By Ian Willoughby
We begin with football, and Sparta Prague must have surprised even themselves by beating the Portuguese side Porto away in the Champions League on Tuesday night. Porto kept the pressure on for long periods of the game but couldn't find a way past the on-form Sparta keeper Petr Cech. The Porto goalie didn't do so well - failing to contain a header from Sparta midfielder Libor Sionko fifteen minutes from time. The final score then - Sparta 1 Porto 0.
That leaves Sparta in second place in their group behind tournament favourites Real Madrid - if Sparta manage to achieve their stated aim of finishing in second place they will then go on to the quarter-finals. And that would be quite an achievement indeed.
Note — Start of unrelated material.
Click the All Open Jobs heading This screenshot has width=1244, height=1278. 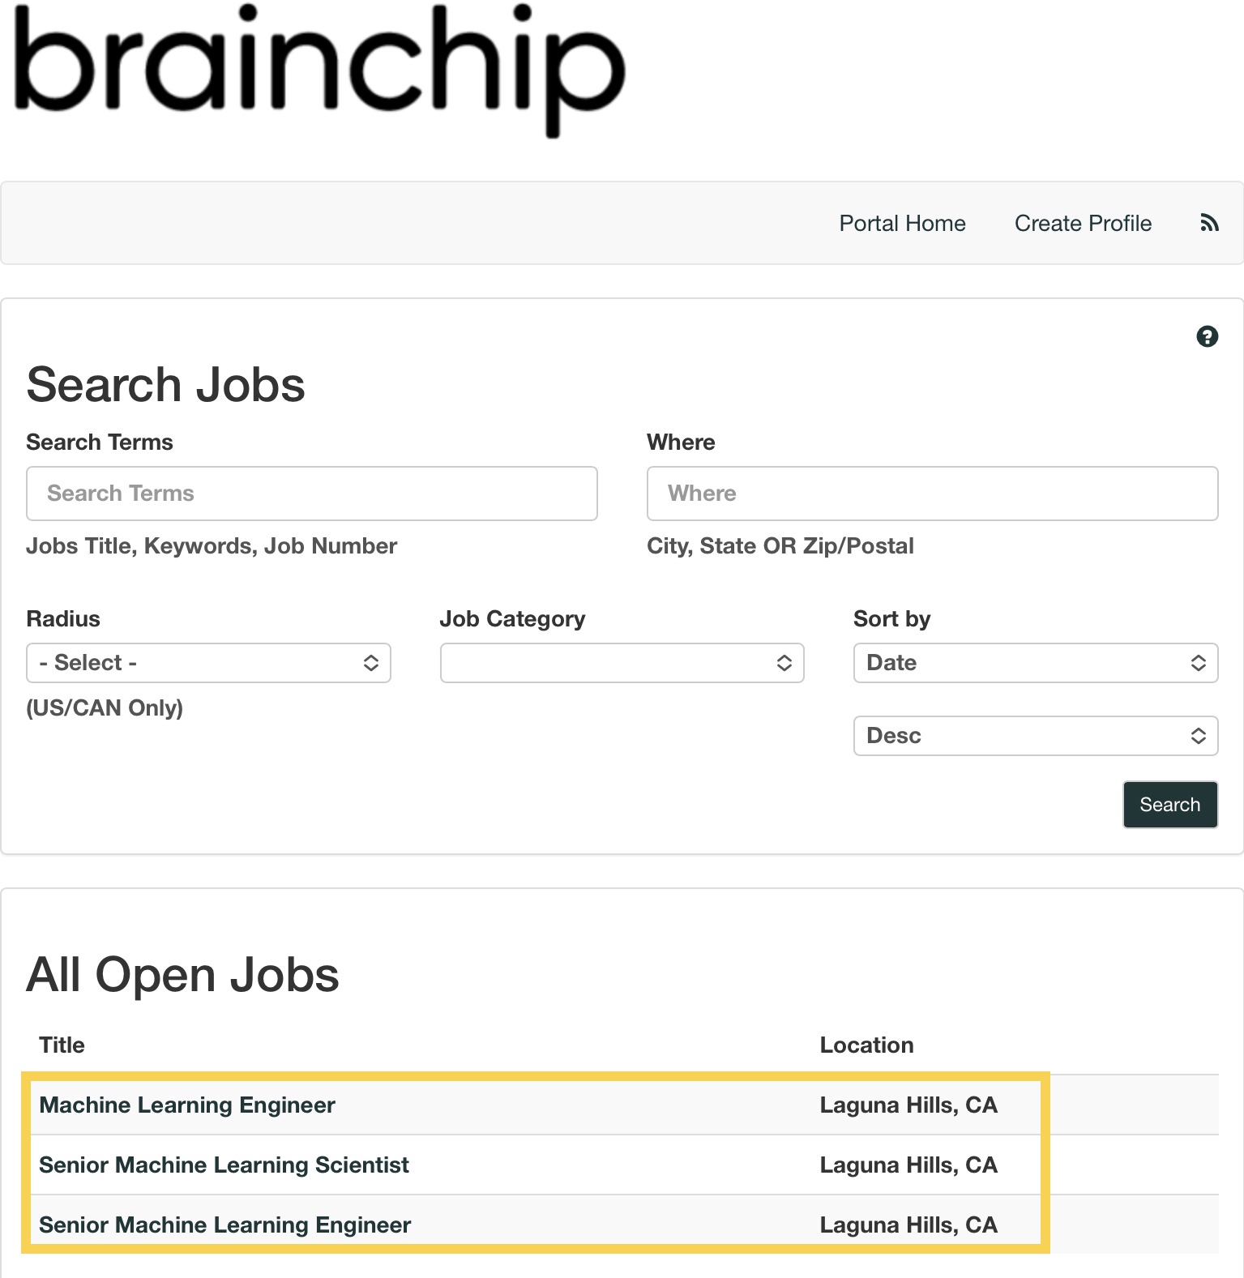pos(183,975)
Czech footballer Pavel Horvath has left the Istanbul club Galatasaray after just three months. The reason - the club never paid him, not a single lira. Horvath made only a couple of appearances for Galatasaray, and apparently only spoke to the club's Romanian coach twice during his whole time at the club. Perhaps the coach should have done his geography before signing the toothy Czech - he said Horvath's problem was not having a Balkan temperament.
Moving on to ice hockey and following the latest round of the Extraliga on Tuesday Sparta have bounced back to the top spot with a 3:2 win over Havirov - Zlin didn't have much of a chance to enjoy leading the table - they slipped back to second after losing 5:3 to Litvinov.
The Winter Olympics begin in Salt Lake City in just over two months. There has been some questioning of the choice of Jaromir Jagr to captain the Czech ice hockey team. Goaltender Dominik Hasek says however that Jagr is the right man for the job. He'll be a good captain, says the Dominator.
Atheltics now and Czechs Vera Caslavska and Jan Zelezny have resigned from the International Olympic Committee. Caslavska - a former gymnast - said she was quitting due to health problems. Javelin legend Zelezny was one of only 15 active sports people on the committee - he said that committee work was too time-consuming and he wanted to concentrate on competing. Their resignations mean that there are now no Czechs on the Olympic movement's ruling body.